Ne sachant comment relever le défi, Henneberg commence par se poser des questions générales de dramaturgie. Un premier réflexe consiste à vouloir supprimer la partie de l’intrigue consacrée à Gloster (Gloucester) (Henneberg, in Schultz 29), mais toute l’architecture de l’œuvre repose sur la correspondance entre Lear et ses filles d’un côté et Gloster et ses fils de l’autre. La pléthore de scènes courtes est à éviter (Henneberg, in Fischer 265). Regrouper les scènes de la lande en un seul ensemble paraît s’imposer, tout comme l’idée des scènes simultanées dans la seconde partie (Henneberg, in Schultz 29).
L’épigraphe
L’œuvre est dédiée « In memory of Nicolas Nabokov ». La copie au propre du manuscrit, terminée le 12 février 1978, porte une dédicace prédatée à Nabokov, à l’occasion de son 75e anniversaire qui aurait eu lieu le 17 avril de la même année. Sa mort étant survenue le 6 avril, trois mois avant la création de Lear, Reimann était obligé de modifier l’inscription. Henneberg est d’ailleurs le traducteur de ses mémoires intitulées Cosmopolite. Reimann exprime aussi sa gratitude envers Dieskau, sans qui il n’aurait pas trouvé l’audace d’écrire cet opéra, et envers Uwe Schendel, son compagnon de l’époque et futur co‑librettiste de La Sonate des spectres d’après August Strindberg.
Le corps de texte est précédé d’une épigraphe en quatre parties, commençant par une citation de Joseph von Eichendorff :
Dans Lear, les douleurs de l’âme, après être passées par le labyrinthe de la misère humaine, finissent fatalement par prendre la forme de la folie, puisque la triste hérésie des païens, qui ne cherchent du secours que dans ce monde ici‑bas, n’est pas capable d’y voir un simple prélude à l’au‑delà rédempteur5.
La teneur religieuse de cet extrait peut surprendre si l’on se souvient que Reimann a grandi dans une famille très protestante, ce qui le marqua profondément et de manière ambiguë, au point qu’il n’écrive d’œuvres sacrées — dont un Requiem (1980/1982) substantiellement catholique — qu’après la mort de ses parents. Toujours est‑il que son premier opéra Le Songe évoque déjà la question religieuse de la condition humaine. Le choix de cette épigraphe peut être considéré comme d’autant plus personnel que Reimann, dès son plus jeune âge, met en musique la poésie d’Eichendorff, entre autres dans Nachtstück II (1978) pour baryton et piano, composé dans la foulée de Lear.

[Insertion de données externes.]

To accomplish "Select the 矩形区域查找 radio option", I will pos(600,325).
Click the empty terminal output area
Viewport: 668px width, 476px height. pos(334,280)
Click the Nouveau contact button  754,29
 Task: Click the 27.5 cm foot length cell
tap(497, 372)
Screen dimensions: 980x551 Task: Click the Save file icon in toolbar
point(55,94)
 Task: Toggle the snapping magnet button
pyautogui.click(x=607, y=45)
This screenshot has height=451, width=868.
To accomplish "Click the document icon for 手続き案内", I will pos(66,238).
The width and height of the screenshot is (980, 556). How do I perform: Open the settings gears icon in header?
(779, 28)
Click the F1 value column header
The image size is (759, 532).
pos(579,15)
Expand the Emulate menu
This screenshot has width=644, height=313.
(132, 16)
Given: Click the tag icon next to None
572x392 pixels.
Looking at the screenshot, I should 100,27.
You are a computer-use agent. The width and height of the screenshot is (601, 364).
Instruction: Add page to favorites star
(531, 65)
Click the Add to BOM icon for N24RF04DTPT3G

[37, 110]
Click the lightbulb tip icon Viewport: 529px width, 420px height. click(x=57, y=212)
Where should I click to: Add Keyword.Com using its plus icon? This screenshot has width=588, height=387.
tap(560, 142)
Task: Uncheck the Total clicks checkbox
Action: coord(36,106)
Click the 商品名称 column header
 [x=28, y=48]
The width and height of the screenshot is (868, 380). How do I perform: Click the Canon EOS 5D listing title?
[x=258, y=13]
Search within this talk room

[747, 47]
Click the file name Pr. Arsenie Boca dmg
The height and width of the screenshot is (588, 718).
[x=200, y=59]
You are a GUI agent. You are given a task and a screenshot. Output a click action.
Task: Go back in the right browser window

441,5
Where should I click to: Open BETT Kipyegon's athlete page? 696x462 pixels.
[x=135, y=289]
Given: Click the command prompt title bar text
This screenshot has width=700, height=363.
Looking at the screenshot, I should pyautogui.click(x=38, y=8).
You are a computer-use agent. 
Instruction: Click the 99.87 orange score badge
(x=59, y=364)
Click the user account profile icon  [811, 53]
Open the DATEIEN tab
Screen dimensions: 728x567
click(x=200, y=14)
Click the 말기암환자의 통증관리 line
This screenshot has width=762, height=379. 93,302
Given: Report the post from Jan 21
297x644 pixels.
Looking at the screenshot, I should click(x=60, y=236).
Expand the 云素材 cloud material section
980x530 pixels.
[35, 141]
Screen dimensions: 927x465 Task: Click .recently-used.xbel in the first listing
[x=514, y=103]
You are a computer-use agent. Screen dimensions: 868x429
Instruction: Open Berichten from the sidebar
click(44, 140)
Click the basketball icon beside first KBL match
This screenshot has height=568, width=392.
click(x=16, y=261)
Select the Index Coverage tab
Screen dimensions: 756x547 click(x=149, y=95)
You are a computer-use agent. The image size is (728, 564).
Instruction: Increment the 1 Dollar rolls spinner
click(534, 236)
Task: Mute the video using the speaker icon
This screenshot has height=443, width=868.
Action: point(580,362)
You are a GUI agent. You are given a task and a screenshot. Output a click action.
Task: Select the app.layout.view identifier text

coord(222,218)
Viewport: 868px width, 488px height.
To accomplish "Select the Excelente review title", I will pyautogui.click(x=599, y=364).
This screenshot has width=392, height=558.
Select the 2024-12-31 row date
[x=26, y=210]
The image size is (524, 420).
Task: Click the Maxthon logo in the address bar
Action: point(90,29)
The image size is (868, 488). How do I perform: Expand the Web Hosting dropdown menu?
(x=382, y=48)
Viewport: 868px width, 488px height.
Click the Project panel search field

S’ensuivent trois extraits du Roi Lear, en anglais dans le texte. Le premier est une réflexion sur les origines et la lucidité de toute folie, sujet amplement débattu à travers la pièce de Shakespeare : « Lear : Quand nous naissons, nous pleurons d’être venus sur cette grande scène de fous. » (Shakespeare/Leyris 936)
Le deuxième extrait semble être un commentaire plus intime sur les effets dévastateurs d’une existence qui méprise ce qu’elle est. Cela vaut pour toute orientation, religieuse, sexuelle ou autre, mais également pour les racines et origines de l’individu. De ce fait, cet extrait prend une dimension politique. Pendant la période de gestation de Lear, l’Allemagne est traversée par une vague d’attentats terroristes connue sous le nom d’Automne allemand (Deutscher Herbst). Aux mois de septembre et octobre 1977, les membres de la Fraction armée rouge, mènent un combat extrémiste contre les représentants de la génération de leurs parents corrompus pendant le régime national-socialiste, et contre un prétendu impérialisme américain. Sans vouloir surestimer cet aspect, la question de l’identité par rapport à l’ascendance semble résonner dans cette réplique : « Albany : O Gonerille ! J’ai peur d’un caractère chez qui la nature, méprisant ses origines, ne peut se contenir en des limites certaines. » (Shakespeare/Leyris 927‑928)
Le troisième et dernier extrait va encore plus loin en évoquant directement la différence des générations dont la plus jeune est confrontée à une catastrophe imminente. Shakespeare attribue cette réplique à Edgar ou Albany, selon qu’il s’agit du Folio ou du Quarto : « Edgar : C’est le plus vieux qui a souffert le plus : nous qui sommes jeunes ne verrons jamais tant de choses et ne vivrons point si longtemps. » (Shakespeare/Leyris 952)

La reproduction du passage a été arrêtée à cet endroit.